• What the task requires
Please copy the entries between the lines holding "Click the Bar Graph 2 dBFS slider handle" and "[x=316, y=719]", inclusive, word for word.
--
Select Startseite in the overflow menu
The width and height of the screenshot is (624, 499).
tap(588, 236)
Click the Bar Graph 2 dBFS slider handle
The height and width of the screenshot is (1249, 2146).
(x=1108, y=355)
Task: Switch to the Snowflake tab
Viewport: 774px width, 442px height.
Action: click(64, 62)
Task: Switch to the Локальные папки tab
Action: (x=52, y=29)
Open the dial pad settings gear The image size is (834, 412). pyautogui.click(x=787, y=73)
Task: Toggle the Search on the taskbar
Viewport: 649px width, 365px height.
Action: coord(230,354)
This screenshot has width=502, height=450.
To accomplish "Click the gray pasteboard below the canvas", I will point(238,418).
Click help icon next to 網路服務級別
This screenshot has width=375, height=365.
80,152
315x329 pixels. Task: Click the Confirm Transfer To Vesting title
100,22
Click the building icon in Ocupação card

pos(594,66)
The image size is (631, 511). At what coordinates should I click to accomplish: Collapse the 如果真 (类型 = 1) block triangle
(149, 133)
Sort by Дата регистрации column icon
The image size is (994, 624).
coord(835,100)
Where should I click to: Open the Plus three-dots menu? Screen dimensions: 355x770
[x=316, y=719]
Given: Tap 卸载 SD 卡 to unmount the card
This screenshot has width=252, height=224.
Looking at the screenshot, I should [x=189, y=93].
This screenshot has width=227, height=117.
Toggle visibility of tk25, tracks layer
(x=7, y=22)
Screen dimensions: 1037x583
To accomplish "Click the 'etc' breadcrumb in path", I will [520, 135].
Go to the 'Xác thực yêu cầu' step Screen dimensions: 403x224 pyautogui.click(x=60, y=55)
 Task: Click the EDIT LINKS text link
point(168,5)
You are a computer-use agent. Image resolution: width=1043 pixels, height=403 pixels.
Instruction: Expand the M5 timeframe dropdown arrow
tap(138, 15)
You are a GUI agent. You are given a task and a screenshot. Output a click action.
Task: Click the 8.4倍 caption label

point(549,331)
--
• Response to the exercise
Click the Bar Graph 2 dBFS slider handle
The height and width of the screenshot is (1249, 2146).
(x=1108, y=355)
Task: Switch to the Snowflake tab
Viewport: 774px width, 442px height.
Action: click(64, 62)
Task: Switch to the Локальные папки tab
Action: (x=52, y=29)
Open the dial pad settings gear The image size is (834, 412). pyautogui.click(x=787, y=73)
Task: Toggle the Search on the taskbar
Viewport: 649px width, 365px height.
Action: coord(230,354)
This screenshot has width=502, height=450.
To accomplish "Click the gray pasteboard below the canvas", I will point(238,418).
Click help icon next to 網路服務級別
This screenshot has width=375, height=365.
80,152
315x329 pixels. Task: Click the Confirm Transfer To Vesting title
100,22
Click the building icon in Ocupação card

pos(594,66)
The image size is (631, 511). At what coordinates should I click to accomplish: Collapse the 如果真 (类型 = 1) block triangle
(149, 133)
Sort by Дата регистрации column icon
The image size is (994, 624).
coord(835,100)
Where should I click to: Open the Plus three-dots menu? Screen dimensions: 355x770
[x=316, y=719]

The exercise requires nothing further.